Girls to Girls, Boys to Boys

I’ve just come across a link to Feministe‘s post on gender-segregated classrooms. Eesha, the author, has just discovered that the practice of separating the genders at the elementary level is on the rise, and is understandably concerned at the trend. Quite apart from forcibly dividing all children into two genders when most cultures traditionally recognise at least three, this system forces children to identify themselves — and more importantly, each other — as gendered entities, rather than as people, peers, or in fact, as friends. Most commentators agree with Eesha that sculpting masculinties and femininities onto elementary school children is a worryingly regressive practice, as is the attempt to consolidate gender as a binary.
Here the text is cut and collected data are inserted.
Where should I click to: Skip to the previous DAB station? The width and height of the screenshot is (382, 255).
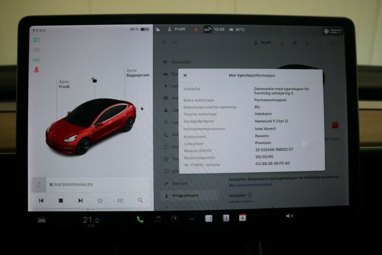click(41, 201)
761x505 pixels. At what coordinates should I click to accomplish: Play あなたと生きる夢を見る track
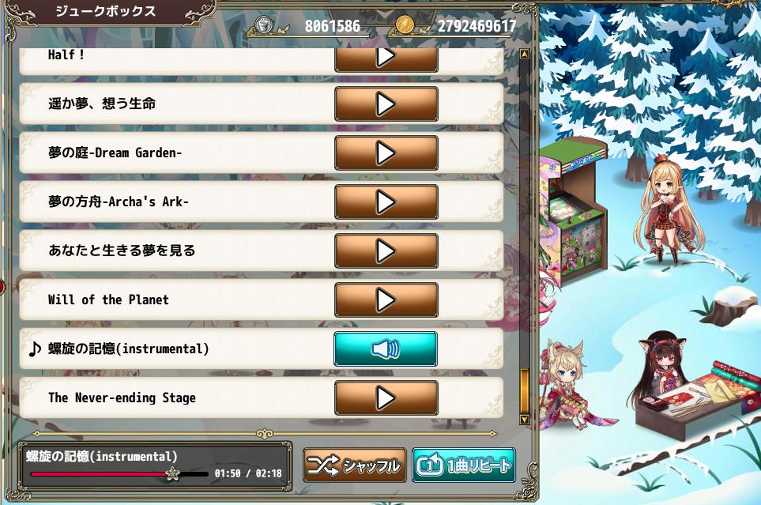pyautogui.click(x=386, y=251)
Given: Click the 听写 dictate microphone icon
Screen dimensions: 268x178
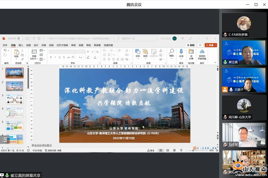Looking at the screenshot, I should pyautogui.click(x=181, y=52).
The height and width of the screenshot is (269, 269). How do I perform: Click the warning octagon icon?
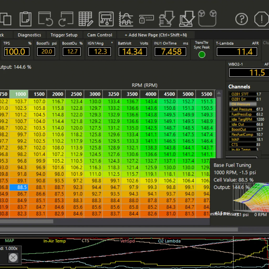[262, 19]
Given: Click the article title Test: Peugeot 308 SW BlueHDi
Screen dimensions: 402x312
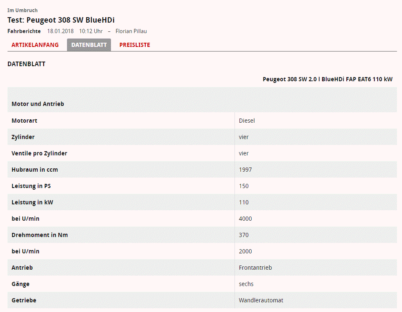Looking at the screenshot, I should click(x=61, y=20).
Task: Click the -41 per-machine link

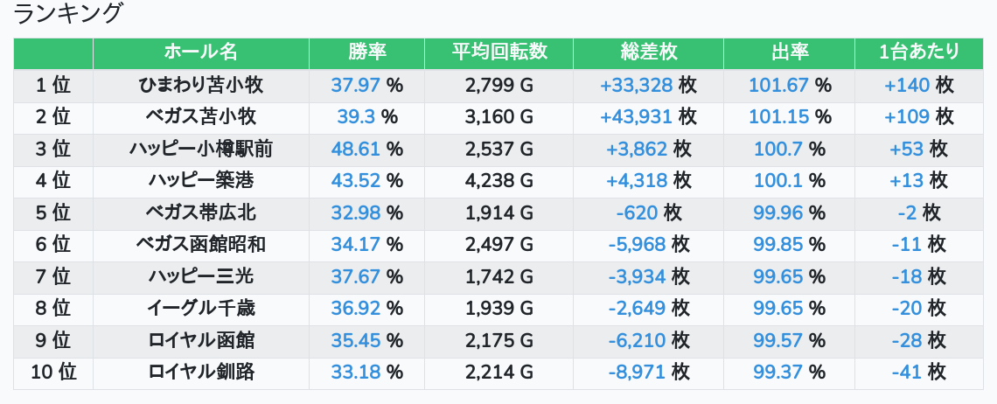Action: [907, 373]
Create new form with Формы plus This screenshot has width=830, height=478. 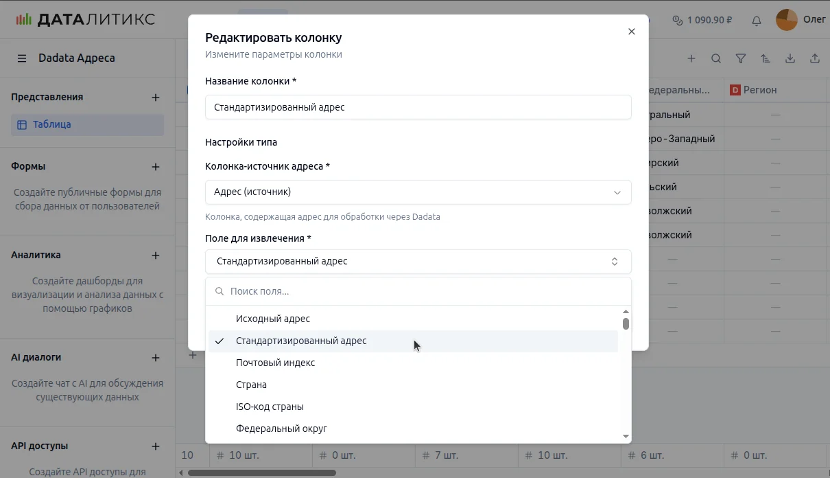156,167
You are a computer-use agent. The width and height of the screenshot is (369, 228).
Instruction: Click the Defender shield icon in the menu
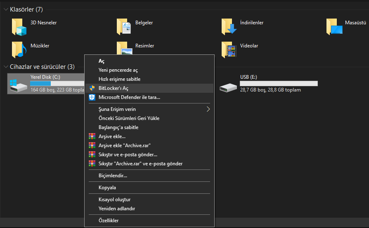pyautogui.click(x=92, y=97)
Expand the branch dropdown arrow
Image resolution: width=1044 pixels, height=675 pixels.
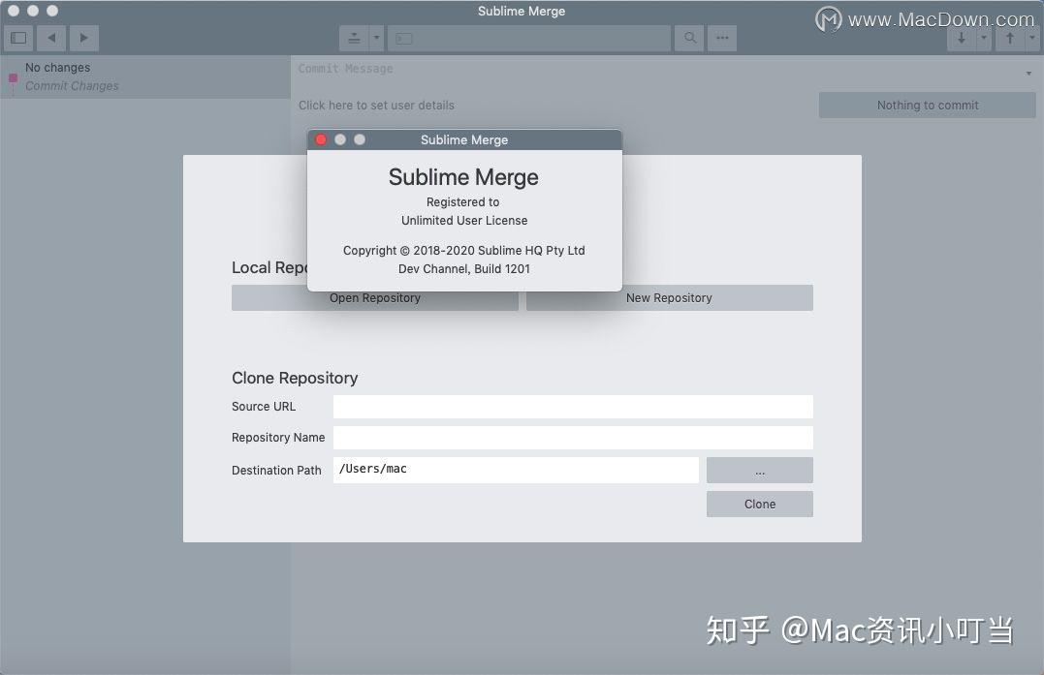coord(374,38)
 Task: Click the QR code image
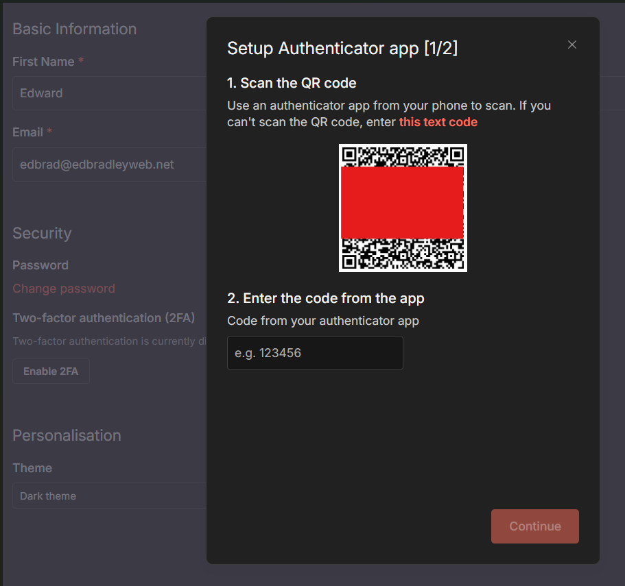403,208
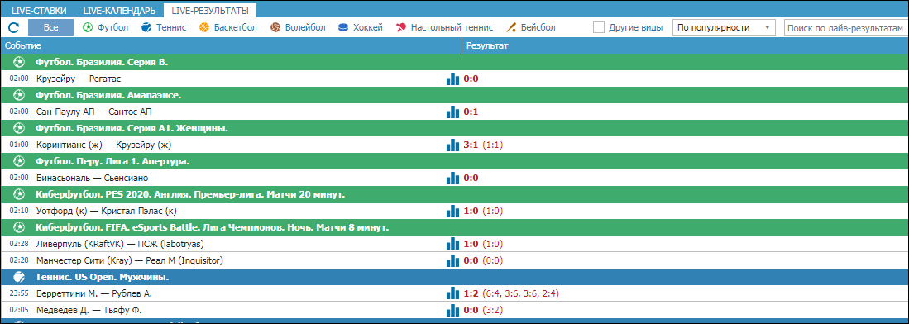Filter results by Теннис
This screenshot has height=324, width=909.
[164, 27]
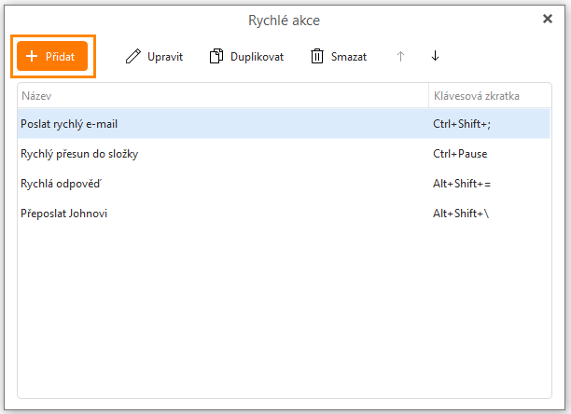Click the plus icon on Přidat
Screen dimensions: 571x414
click(x=32, y=56)
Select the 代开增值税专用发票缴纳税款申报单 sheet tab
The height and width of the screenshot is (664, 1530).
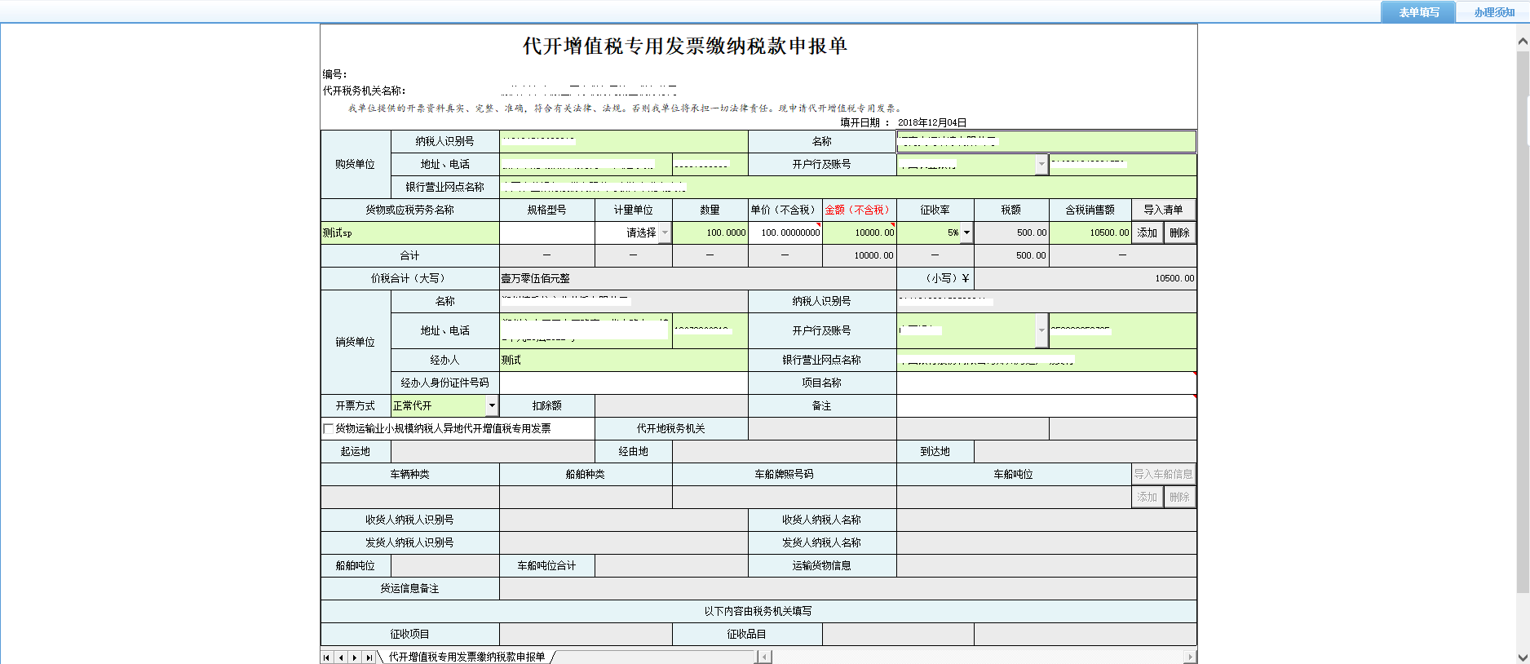click(467, 657)
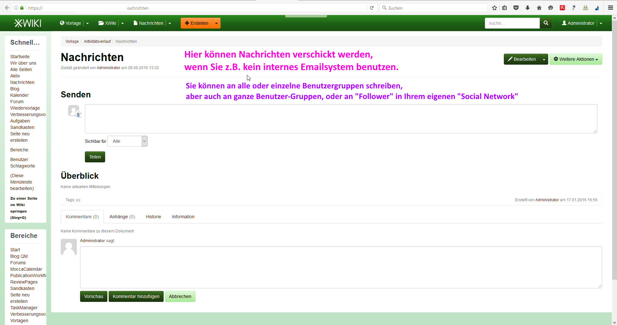
Task: Open the Firefox hamburger menu
Action: [x=610, y=8]
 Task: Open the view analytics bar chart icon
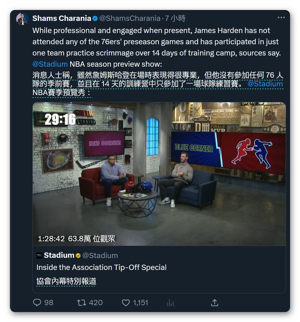(x=170, y=303)
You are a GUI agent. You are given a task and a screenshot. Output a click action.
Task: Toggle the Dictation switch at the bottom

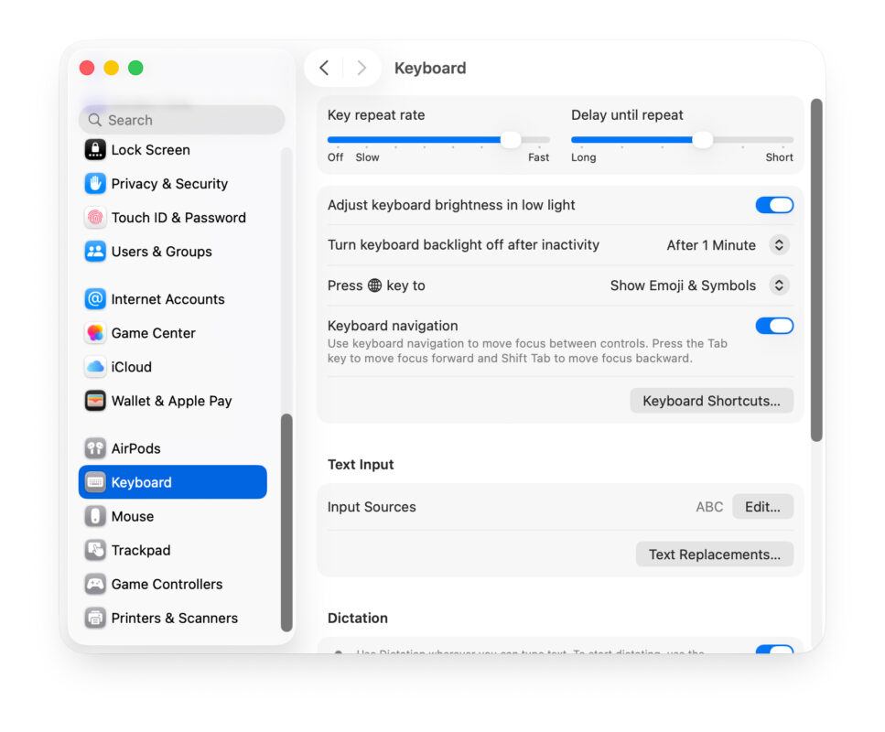[x=773, y=651]
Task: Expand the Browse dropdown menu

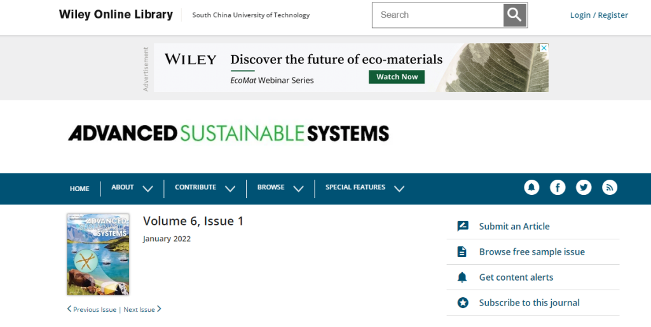Action: [280, 188]
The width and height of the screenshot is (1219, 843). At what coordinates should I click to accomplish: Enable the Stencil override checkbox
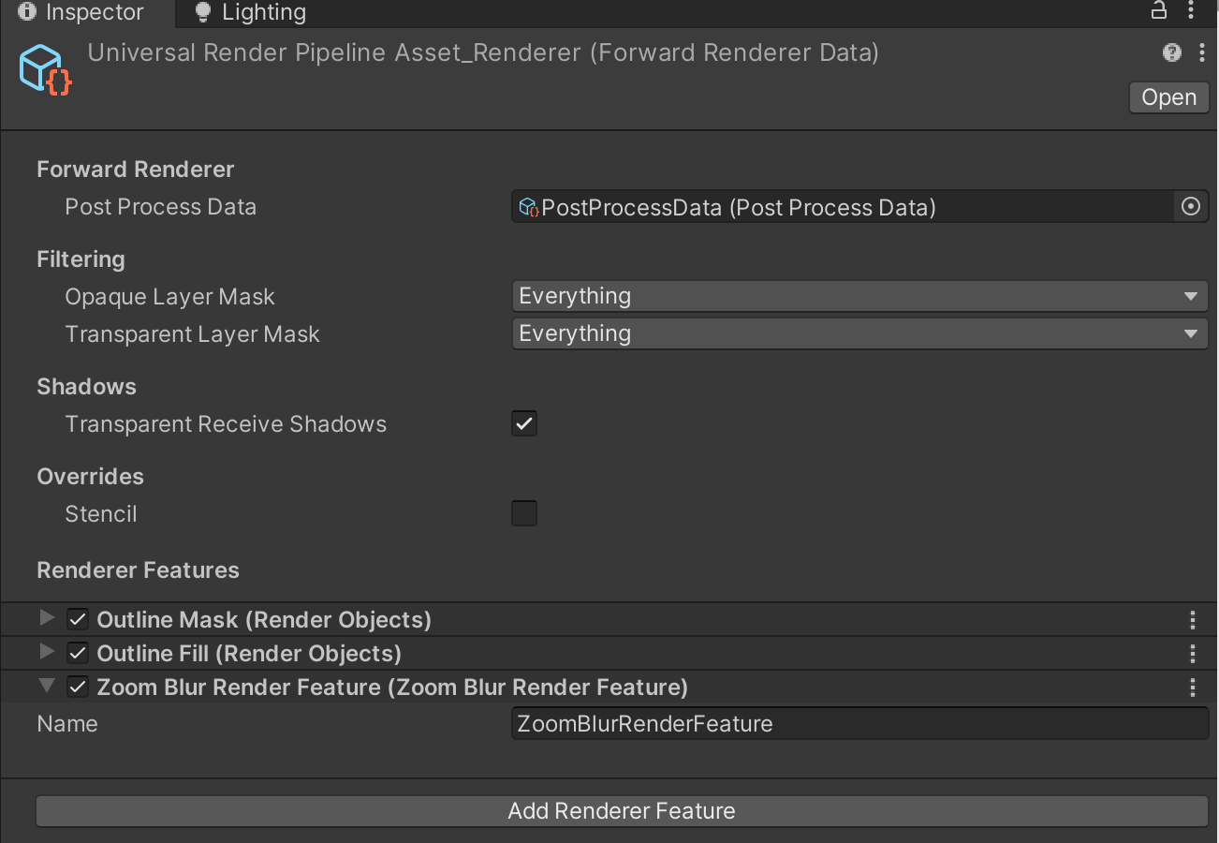[524, 514]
I don’t disagree. Indeed, I find the decision to segregate young children on the basis of post-pubescent gendered behaviour irrational, arbitrary, and the sign of an unhealthy social obsession with other people’s genitals. And I am not entirely sure the ‘men’ and ‘women’ in kindergarten need separate spaces to accommodate their different learning styles. This might be true to a certain extent — I have exactly zero expertise in this field and couldn’t possibly comment. However, if the different way girls and boys are socialised makes it difficult for them to study together, then changing the way — not encouraging it with segregated classrooms — seems to be solution. But the emphasis here seems to be on familiarising children with a teen/adult problem, probably so they can adapt better to its inequalities when they grow up. Solutions are messy, controversial and hard, after all. Indoctrination is easy.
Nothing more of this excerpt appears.